Le Nicaragua, petit pays d’Amérique centrale jusque-là peu connu en Afrique de l’Ouest, est devenu la destination à la mode des candidats à la migration, qui y vont par centaines, sans avoir besoin de visa, avant de commencer un long et incertain trajet vers les États-Unis. Le trajet par des sentiers en forêt et en montagne est dangereux mais un peu moins que celui qui implique d’embarquer dans des pirogues pour l’Europe. 

On retrouve dans l’explication de ces flux soudains les théories économiques évoquées la semaine dernière, l’effet du réseau et l’effet de la pression familiale lorsque les nouvelles données par les migrants qui se sont établis dans le pays de destination finale constituent une incitation au départ de nombreux autres. 

Mais cette tentation du départ par tous les moyens d’un nombre important de jeunes doit interpeller sur la réalité des conditions des jeunes et de leur foi dans les perspectives de leur pays.

Oui, surtout qu’il s’agit d’un pays qui ne connaît pas de conflit armé, ni de crise sécuritaire grave. Mais les conditions de vie sont difficiles pour beaucoup de jeunes qui n’ont pas d’emplois stables, donc pas de revenus stables, dans un contexte de cherté de la vie. Les problèmes de qualité de la formation des jeunes sont réels, mais le fait est que l’économie n’est pas suffisamment diversifiée, que la productivité progresse trop lentement et que le rythme de création de richesses est en décalage avec celui de l’accroissement de la population et des besoins. 
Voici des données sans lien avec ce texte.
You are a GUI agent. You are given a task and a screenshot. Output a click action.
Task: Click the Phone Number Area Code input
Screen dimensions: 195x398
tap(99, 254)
Pour qu’il y ait des emplois et des revenus stables et donc des perspectives pour les jeunes, il faut qu’il y ait beaucoup plus de créations d’entreprises formelles et que ces entreprises puissent grandir pour pouvoir créer de plus en plus d’emplois directs et indirects. 

Vous faites aussi un lien avec l’exploitation abusive des ressources naturelles et la logique de la rente, comme le montre un documentaire sur le Sénégal qui met en lumière la surexploitation des forêts, l'extraction incontrôlée de l'or et ses dégâts environnementaux et sociaux ainsi que la surpêche, qui pousse notamment beaucoup de pêcheurs artisanaux à se reconvertir dans le transport des migrants par la mer ou à migrer eux-mêmes.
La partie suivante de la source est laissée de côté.